■ Given records
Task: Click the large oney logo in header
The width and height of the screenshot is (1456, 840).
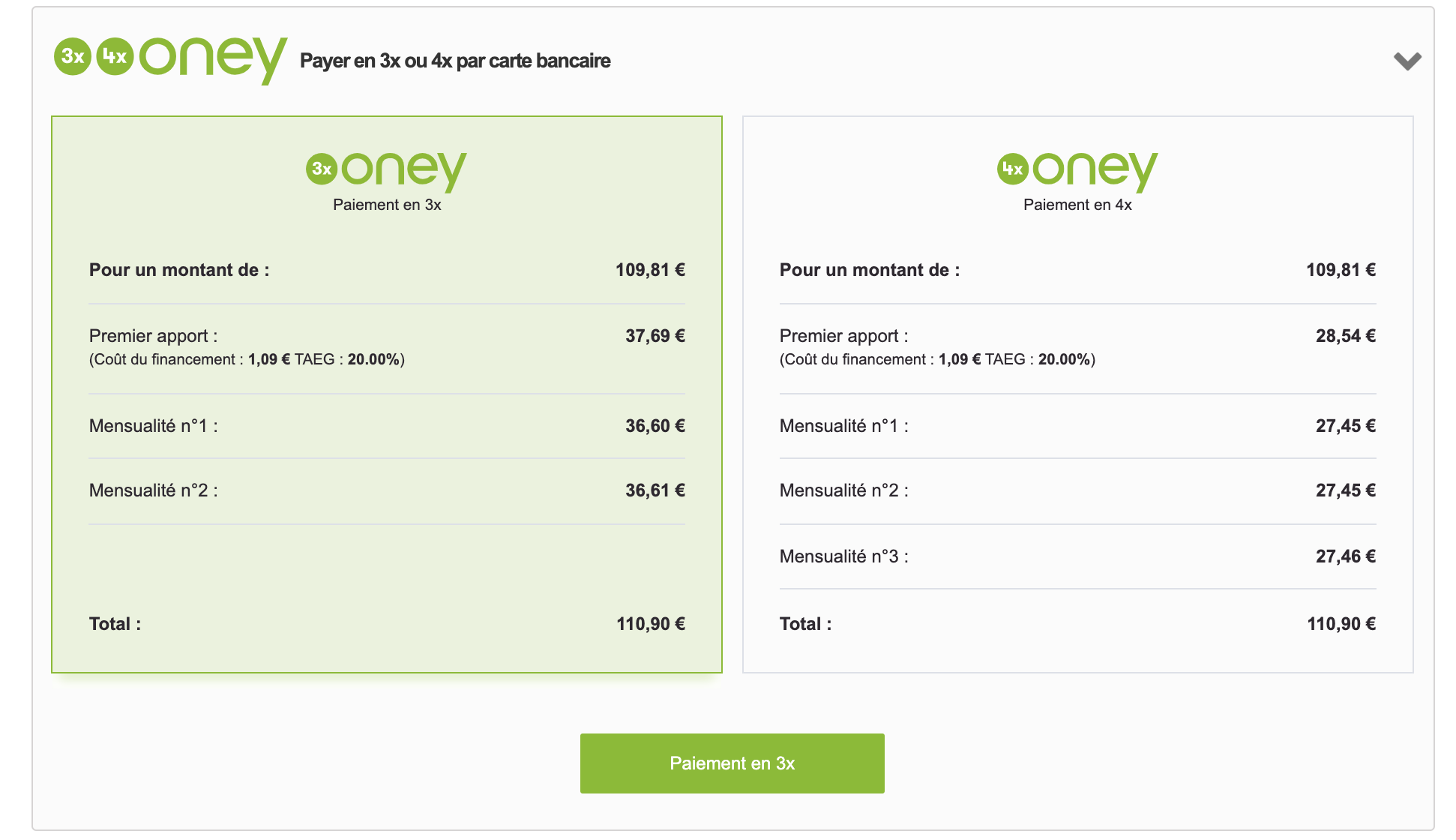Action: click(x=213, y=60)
* * *
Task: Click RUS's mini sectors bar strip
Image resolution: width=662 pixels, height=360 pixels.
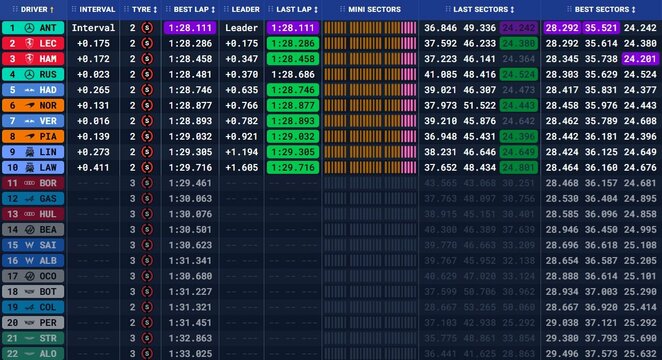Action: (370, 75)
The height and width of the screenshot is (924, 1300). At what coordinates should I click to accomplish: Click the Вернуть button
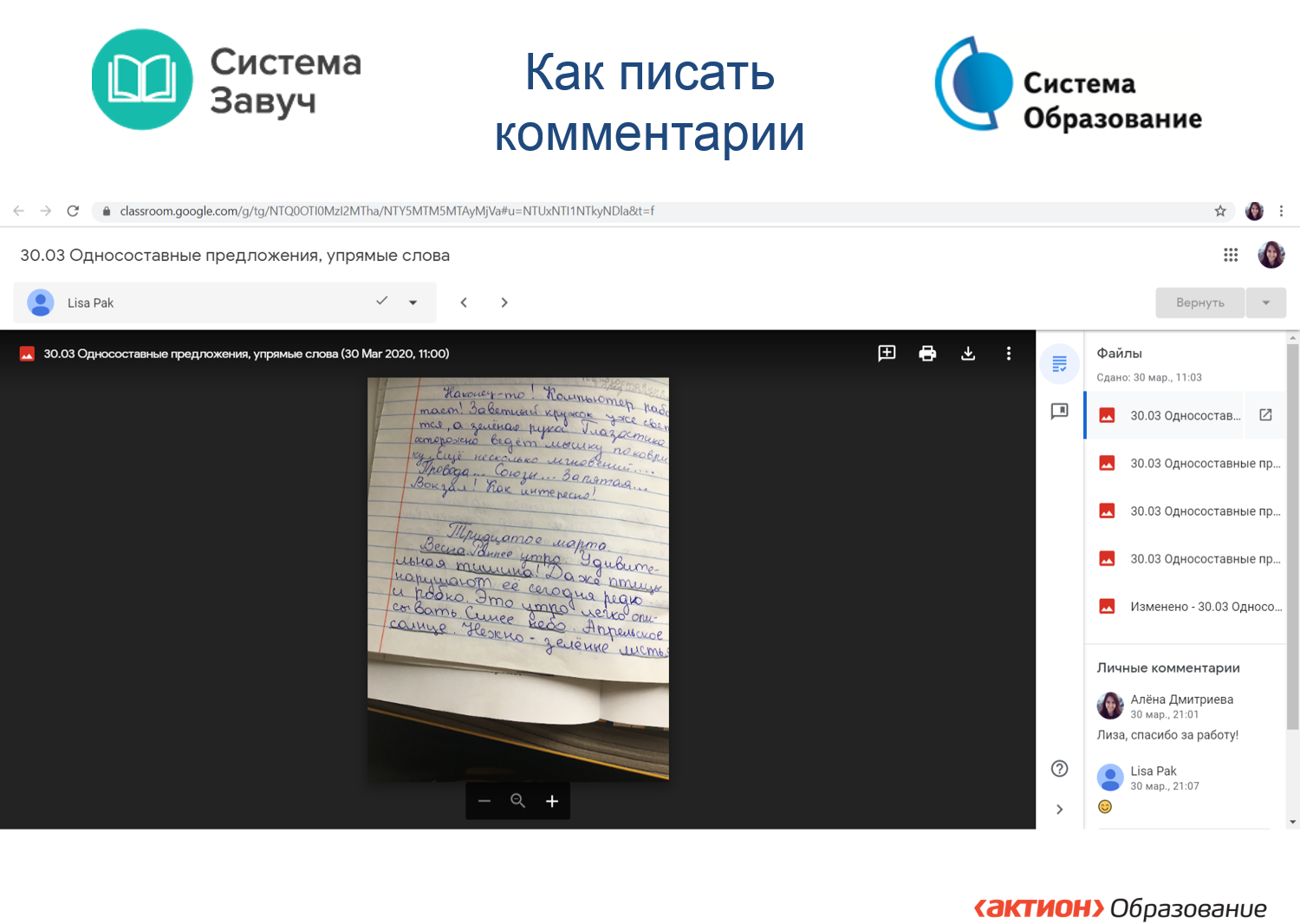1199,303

■ Exercise directions
For each line in the records that contains the word "Task", make a copy.

■ Written solution
Task: Click the large oney logo in header
Task: Click RUS's mini sectors bar strip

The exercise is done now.